If you forced me to take one of two players right now in the NBA Draft, I’d go with Fultz. His ability to consistently stop on a dime and splash a jumper in a defender’s face isn’t something you see very often at the college level:
Take a look at that play again. Ball almost gets the steal because Fultz is moving so slow away from the basketball. One of the major knocks against Fultz coming up through the high school ranks was his laid-back demeanor, and I think he could improve some at moving without the basketball.
Both teams played a lot of zone in this game (so there wasn’t much to take away from their defense, a bit of a question mark for both players), and you can only move so much off the ball against a zone. It’s a small thing, but I wouldn’t mind seeing some sharper cutting from Fultz:
At the college level, Ball’s strategy is genius.
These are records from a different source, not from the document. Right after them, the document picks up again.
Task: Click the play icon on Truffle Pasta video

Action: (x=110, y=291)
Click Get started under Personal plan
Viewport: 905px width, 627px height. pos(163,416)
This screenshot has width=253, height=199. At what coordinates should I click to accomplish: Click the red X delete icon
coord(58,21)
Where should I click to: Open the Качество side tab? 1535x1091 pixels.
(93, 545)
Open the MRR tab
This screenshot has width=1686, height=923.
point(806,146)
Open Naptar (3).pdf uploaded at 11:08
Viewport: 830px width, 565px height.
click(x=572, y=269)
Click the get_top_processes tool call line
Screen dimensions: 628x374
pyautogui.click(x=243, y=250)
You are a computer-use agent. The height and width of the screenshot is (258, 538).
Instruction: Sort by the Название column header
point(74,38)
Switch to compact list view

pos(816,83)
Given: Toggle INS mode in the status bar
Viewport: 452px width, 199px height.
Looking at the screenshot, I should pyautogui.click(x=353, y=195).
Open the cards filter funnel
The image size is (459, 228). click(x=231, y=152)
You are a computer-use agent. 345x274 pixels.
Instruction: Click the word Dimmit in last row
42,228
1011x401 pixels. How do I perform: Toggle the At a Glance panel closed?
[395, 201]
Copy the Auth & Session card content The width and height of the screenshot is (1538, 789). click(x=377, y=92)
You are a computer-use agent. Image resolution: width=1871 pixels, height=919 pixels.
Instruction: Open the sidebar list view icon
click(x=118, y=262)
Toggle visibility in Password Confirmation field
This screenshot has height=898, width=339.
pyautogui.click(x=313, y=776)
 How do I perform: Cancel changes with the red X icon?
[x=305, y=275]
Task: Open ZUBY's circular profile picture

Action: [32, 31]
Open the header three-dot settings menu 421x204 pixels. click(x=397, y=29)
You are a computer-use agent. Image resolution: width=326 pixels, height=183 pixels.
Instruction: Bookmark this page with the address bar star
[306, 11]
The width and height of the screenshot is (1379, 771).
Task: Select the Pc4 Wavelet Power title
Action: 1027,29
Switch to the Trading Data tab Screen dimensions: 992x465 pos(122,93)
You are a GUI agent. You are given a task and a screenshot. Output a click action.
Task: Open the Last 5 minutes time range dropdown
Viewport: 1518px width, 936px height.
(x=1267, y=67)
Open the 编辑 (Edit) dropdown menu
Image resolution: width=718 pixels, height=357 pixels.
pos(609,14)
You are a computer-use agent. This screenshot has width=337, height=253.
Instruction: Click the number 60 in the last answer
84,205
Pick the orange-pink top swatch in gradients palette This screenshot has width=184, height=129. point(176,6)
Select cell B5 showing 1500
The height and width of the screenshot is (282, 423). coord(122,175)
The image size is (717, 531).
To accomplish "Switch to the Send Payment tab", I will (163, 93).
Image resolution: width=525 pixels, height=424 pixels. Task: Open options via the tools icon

He has taken MoreyBall to its highest possible level, taking 93.1 percent of his shots at the rim or beyond the arc per Hoop Math. But that won’t be possible at the next level. Joel Embiid and Rudy Gobert play in the NBA! And while he is primarily responsible for UCLA’s offensive renaissance, it’s fair to say he’s sharing the floor with four excellent shooters and a center that doesn’t miss from mid-range.
He does a great job of hiding it at the college level, but you can see that Ball isn’t the type of 1-on-1 player that Fultz is. The concern is that he could struggle a bit as a primary playmaker when the athletes are better:
The good news is that in terms of the draft, I like both of these players quite a bit for the Sixers. Even if someone like Ball does have flaws, the Sixers personnel could help mitigate them and accentuate his many positives. We’ll be checking back in with these two prospects well before the mock drafts start up.